### Fragmento para leer ###

Dejaremos por esta semana las tediosas aventuras de Francisco Camps, todavía acorazado en la frazada de sus trajes a modo de caricatura del Lino que aparecía en las tiras cómicas de Snoopy, para ocuparnos de algo más trágico todavía, vinculado a una memoria histórica no esclarecida del todo en la inmisericorde plenitud de sus detalles. Si los valientes luchadores por la libertad están siendo reivindicados a marchas forzadas por los que tal vez ni siquiera serían sus nietos ideológicos, bien está echar una mirada hacia otras vidas pasadas que huyeron de aquí a fin de no ser descubiertos en la forzada impostura de su imprecisa intimidad.

Lo que sigue no es un cuento de Roberto Bolaño, sino el relato fragmentado de un dolor encanecido. Mediados los años cincuenta del siglo pasado, una joven trabajadora del textil se enamora de un compañero de trabajo, planchador en nómina, con tan mala fortuna que no sabe darse cuenta de que se trata de un homosexual vergonzante que ni siquiera ejerce como tal, circunstancia de la que están al cabo de la calle los compañeros de trabajo que en vano lo invitan a frecuentar a las putas los sábados por la noche. La animosa muchacha, que como es natural desconoce esa clase de detalles, se empeña en que sean novios, a lo que él accede quizás para enmascararse, y así pasan varios años, festeando en fin de semana como adolescentes tardíos que se aman tanto que se limitan a tomarse de la mano por respeto a una intimidad desconocida. Pasa el tiempo, se van haciendo mayores para nada, ella le exige matrimonio, él acepta pero sugiere un aplazamiento de apariencia sensata: se marchará a trabajar a Alemania hasta ahorrar lo suficiente para una boda digna. Lo hace, pero durante años no se sabe mucho de él, salvo que regresa un par de días por Navidad y a veces una semana en verano. Pasa el tiempo, la muchacha hace tímidas indagaciones, suficientes, con todo, para enterarse de que su presunto novio vive en una localidad alemana con un novio verdadero. La historia tiene un final trágico que no contaré ahora. ¿Amar es dar lo que no se tiene a alguien que no lo quiere? Lo cierto, en esta historia, es que una muchacha adorable yerra en una elección que toma por definitiva mientras que el elegido se ve obligado a huir para ahorrarse la vergüenza de admitir una orientación sexual que puede satisfacer sin obstáculos ni pena en otro lugar, en otro país. No hay moraleja, pero sí alguna que otra breve observación.

###

▸ Por hacer
A. Enumera todos los nombres propios de personas o personajes que se mencionan en el fragmento.
B. Contesta según el fragmento:
(i) ¿Qué oficio tenía el compañero de trabajo del que se enamora la joven?
(ii) ¿A qué país se marcha él para ahorrar dinero?
(iii) ¿Cuándo regresa él durante los años que pasa fuera?
Basa tus respuestas solo en el fragmento.

### Material recopilado ###

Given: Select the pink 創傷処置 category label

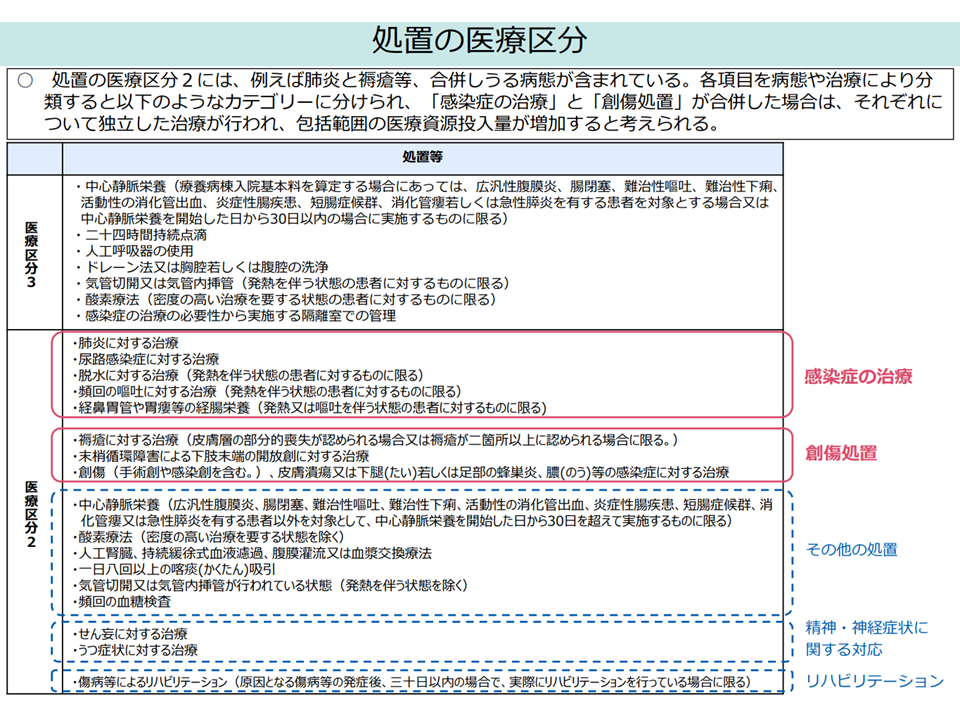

###

▸ Respuestas por tarea
A.
Francisco Camps
Lino
Snoopy
Roberto Bolaño

B.
(i) Era planchador en nómina.
(ii) Se marcha a Alemania.
(iii) Regresa un par de días por Navidad y a veces una semana en verano.